Accéder au contenu principal

“Vivre” d’Oliver Hermanus




Living Film britannique d’Oliver Hermanus (2022), avec Bill Nighy, Aimee Lou Wood, Alex Sharp, Adrian Rawlins, Oliver Chris, Michael Cochrane, Zoe Boyle, Tom Burke, Lia Williams, Richard Cunningham… 1h42. Sortie le 28 décembre 2022.



Alex Sharp



Étrange expérience que ce film qu’on croirait exhumé des rayons poussiéreux d’une cinémathèque, tant sa reconstitution du Londres de l’Après-Guerre s’avère stupéfiante de réalisme et ses sentiments d’une autre époque. Jusqu’au rendu des couleurs qui exalte ces employés coiffés de chapeaux melons et réfugiés derrière une dignité d’un autre âge. L’origine de ce film est encore plus déroutante, dans la mesure où il s’agit de la transposition à soixante-dix ans de distance de l’un des chefs d’œuvre les plus oubliés d’Akira Kurosawa par l’un de ses compatriotes de naissance, le romancier anobli Kazuo Ishiguro dont James Ivory et Mark Romanek ont respectivement porté à l’écran deux œuvres majeures : Les vestiges du jour (1994) et Never Let Me Go (2011). Vivre s’attache à un employé modèle qui semble avoir sacrifié les plaisirs de l’existence à son travail de fonctionnaire zélé et décide de rattraper le temps perdu au moment de la retraite, histoire de s’offrir la fantaisie qu’il n’a jamais connue, sous couvert de remplir le devoir monotone qui lui était imparti par ses fonctions hiérarchiques de chef de bureau. Un rôle en or pour celui qui l’incarne aujourd’hui dans un contre-emploi spectaculaire : le toujours pince-sans-rire Bill Nighy dont la retenue sied à son personnage ô combien énigmatique aux yeux de ses subordonnés.

*-*-*

• Travail demandé
1. Recopiez le passage de la critique de Vivre situé entre « Living Film britannique » et « 28 décembre 2022. », ces deux extrémités comprises.
2. D'après la critique de Vivre, pourquoi croirait-on ce film exhumé des rayons poussiéreux d'une cinémathèque ?
Les lignes ci-dessous proviennent d'une autre source.

• Contenu des données
*-*-*

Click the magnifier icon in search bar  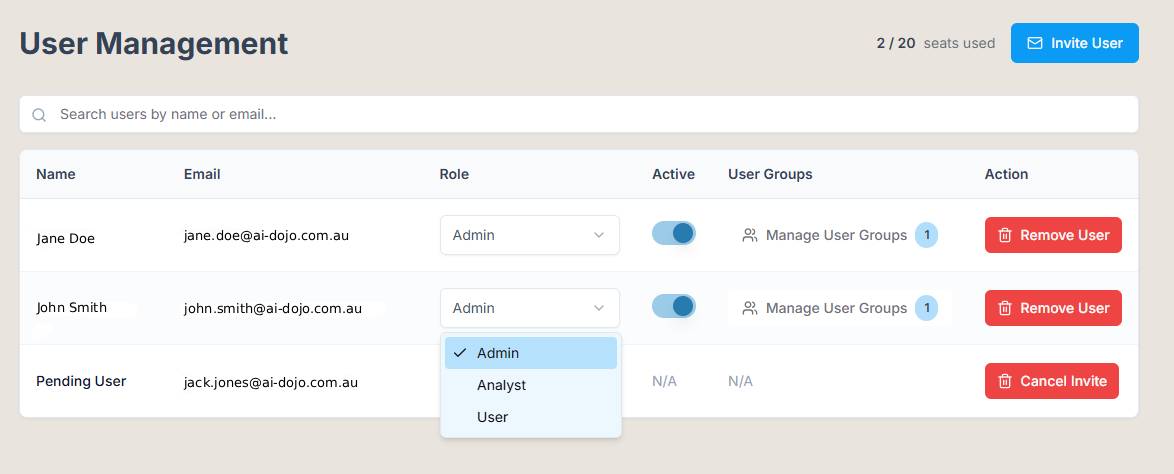click(40, 115)
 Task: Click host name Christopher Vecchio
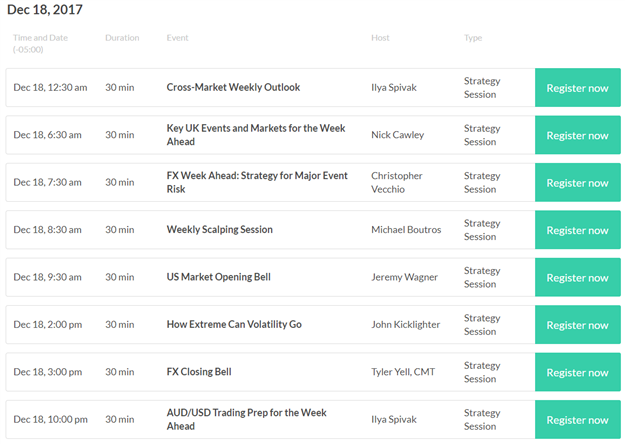tap(397, 182)
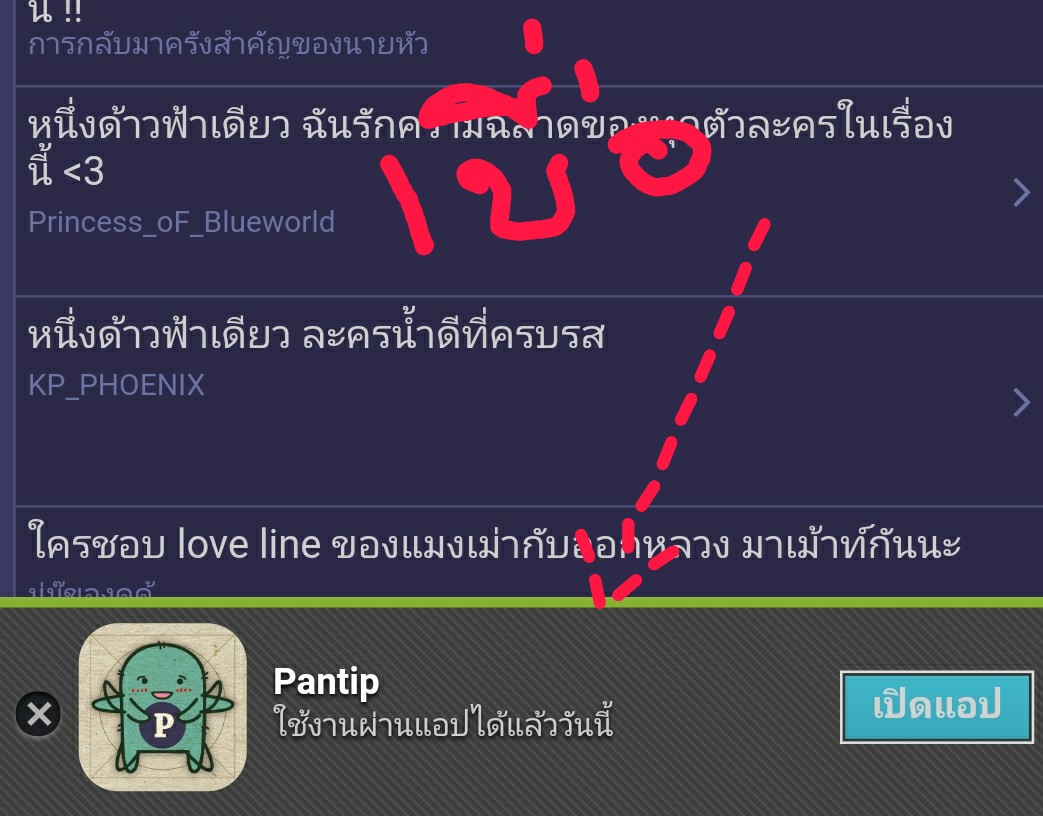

*-*-*

• Réponses attendues
1.
Living Film britannique d’Oliver Hermanus (2022), avec Bill Nighy, Aimee Lou Wood, Alex Sharp, Adrian Rawlins, Oliver Chris, Michael Cochrane, Zoe Boyle, Tom Burke, Lia Williams, Richard Cunningham… 1h42. Sortie le 28 décembre 2022.

2. Parce que sa reconstitution du Londres de l'Après-Guerre est d'un réalisme stupéfiant et que ses sentiments appartiennent à une autre époque. Le rendu des couleurs, qui exalte ces employés coiffés de chapeaux melons, renforce cette impression.